> [Exercise details]
From the listing below, please restate exactly the lines beginning at the one with "Given: Focus the" and ending at the one with "You are a computer-use", both included, and skip the pictures.

> [Material provided]
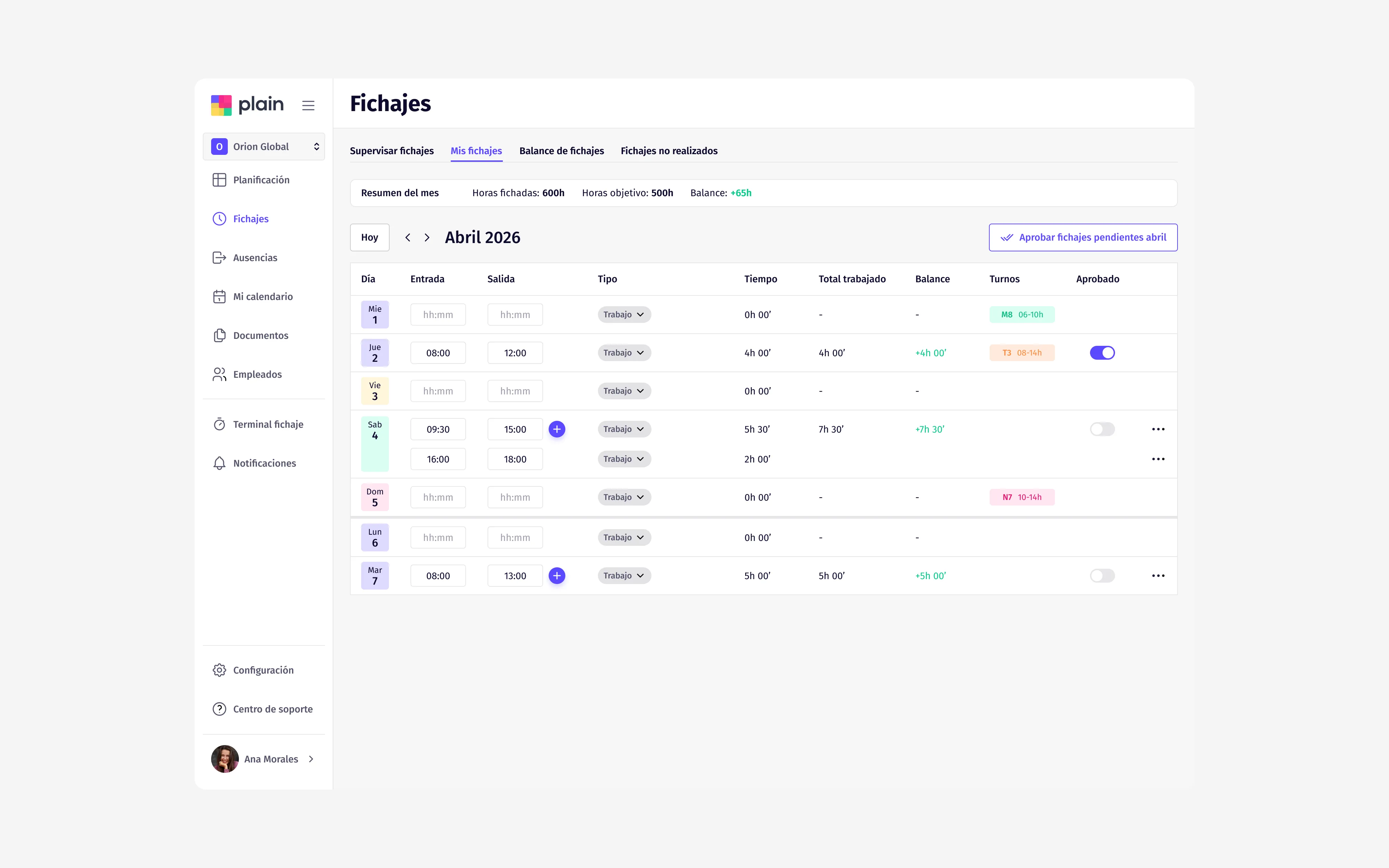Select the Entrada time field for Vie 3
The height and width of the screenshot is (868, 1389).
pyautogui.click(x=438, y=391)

---

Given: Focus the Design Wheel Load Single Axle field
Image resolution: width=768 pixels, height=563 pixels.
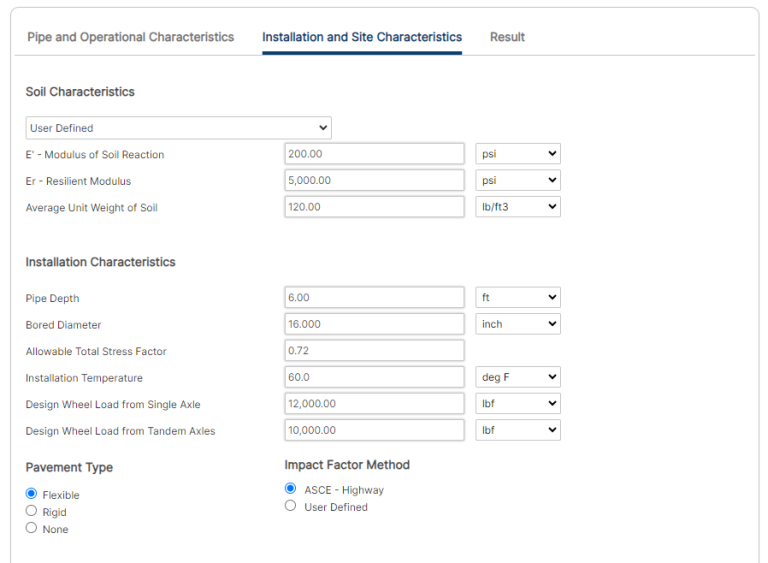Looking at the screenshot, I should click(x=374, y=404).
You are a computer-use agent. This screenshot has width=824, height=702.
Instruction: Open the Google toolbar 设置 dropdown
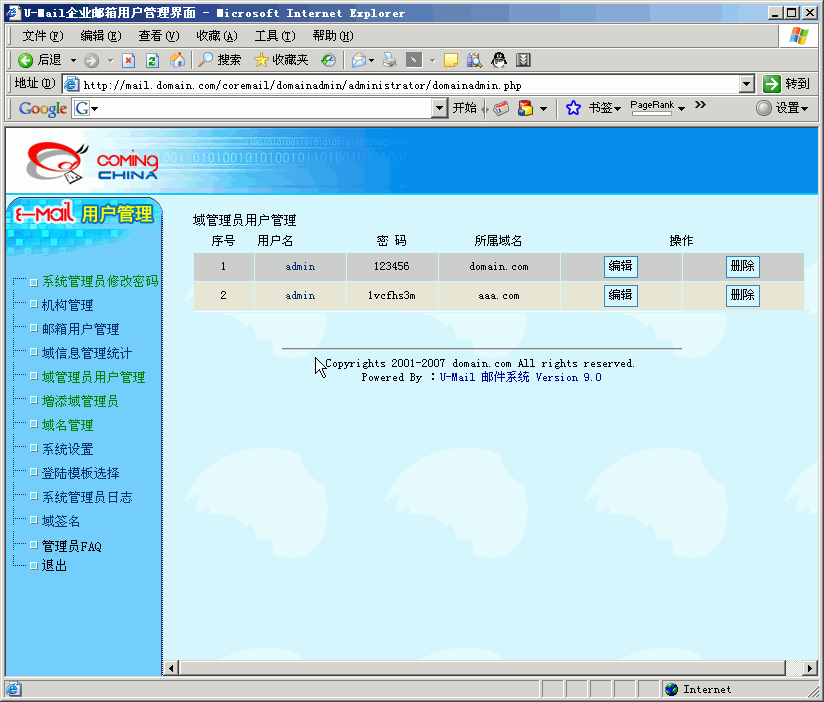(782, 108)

> [Expected output]
Given: Focus the Design Wheel Load Single Axle field
Image resolution: width=768 pixels, height=563 pixels.
Looking at the screenshot, I should click(x=374, y=404).
You are a computer-use agent. This screenshot has width=824, height=702.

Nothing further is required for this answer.